BONDOWOSO, RADAR INDONESIA.COM — Kopi Bondowoso sudah punya modal rasa dan kualitas. Namun, musisi sekaligus budayawan Sabrang Mowo Damar Panuluh alias Sabrang Letto mengingatkan, kualitas biji saja tidak cukup untuk membawa kopi daerah menembus pasar dunia.
Saat berada di Alun-Alun Raden Bagus Asra (RBA) Bondowoso, Senin (31/8/2026), Sabrang menegaskan bahwa pekerjaan besar justru berada pada bagaimana membangun ekosistem yang mampu mengangkat kekuatan kopi tersebut.
Menurutnya, komoditas yang kuat membutuhkan sistem pendukung yang sama kuatnya. Mulai aspek legal, finansial, koneksi, hingga jejaring yang mampu membuka jalan menuju pasar yang lebih luas.
“Yang kuatnya sebuah komoditi itu didukung oleh ekosistemnya, ekosistem legal, ekosistem finansial, sama koneksi ekosistem dan seterusnya. Harapan saya itu diperkuat,” kata Sabrang.
Ia menilai Bondowoso sebenarnya sudah memiliki sesuatu yang tidak semua daerah punya: bahan dasar komoditas yang kuat.
Karena itu, jangan sampai kualitas kopi berhenti sebatas kebanggaan lokal tanpa diikuti sistem yang mampu meningkatkan nilai ekonominya.
“Karena kopinya sudah kuat, bahan dasar yang sudah kuat akan menjadi jauh lebih kuat kalau sistemnya diperkuat,” ujarnya.
Sabrang juga melihat kebun kopi memiliki potensi lebih dari sekadar tempat produksi. Kebun yang bisa dikunjungi dan dinikmati dapat menjadi pengalaman tersendiri bagi masyarakat sekaligus bagian dari pengembangan ekosistem kopi.

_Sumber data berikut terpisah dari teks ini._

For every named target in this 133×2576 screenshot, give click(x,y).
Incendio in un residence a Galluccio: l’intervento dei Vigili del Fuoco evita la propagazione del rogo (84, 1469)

“Seperti kebun kopi yang bisa dicoba dan menarik. Semuanya tinggal urusan selera,” katanya.
Pengalaman mencicipi kopi khas Indonesia Timur juga membuat Sabrang melihat betapa beragamnya karakter kopi Indonesia. Ia mengaku bukan seorang deskriptor kopi yang memahami istilah teknis dunia perkopian, tetapi tetap bisa merasakan karakter kopi yang menurutnya menarik.
“Saya tadi coba kopi khusus yang di Timur Indonesia itu rasanya menarik. Saya bukan deskriptor kopi, jadi saya enggak tahu cara menerjemahkan dengan bahasa teman-teman kopi. Tapi kalau saya merasakan ini pekat tanpa bikin pusing,” ungkapnya.
Bagi Sabrang, tantangan kopi Indonesia bukan lagi sekadar membuktikan bahwa produknya berkualitas. Tantangannya adalah membangun sistem agar kualitas tersebut punya nilai, pasar, dan posisi yang kuat.
Ia pun mendorong agar kopi daerah tidak berhenti berputar di pasar lokal.
“Harus terus merambah dunia,” tegasnya.
Pesan Sabrang menjadi tamparan sekaligus peluang bagi pengembangan kopi Bondowoso. Sebab, ketika kualitas kopi sudah menjadi modal, pertanyaan berikutnya adalah: sekuat apa ekosistem yang dibangun untuk membawanya naik kelas?
Kopi Bondowoso tidak cukup hanya terkenal karena rasanya. Jika ingin menjadi kekuatan ekonomi daerah, seluruh mata rantai harus bergerak—dari kebun, petani, pembiayaan, legalitas, pengolahan, promosi, hingga pasar.
Biji kopinya sudah kuat. Kini tantangannya: jangan sampai sistemnya justru tertinggal.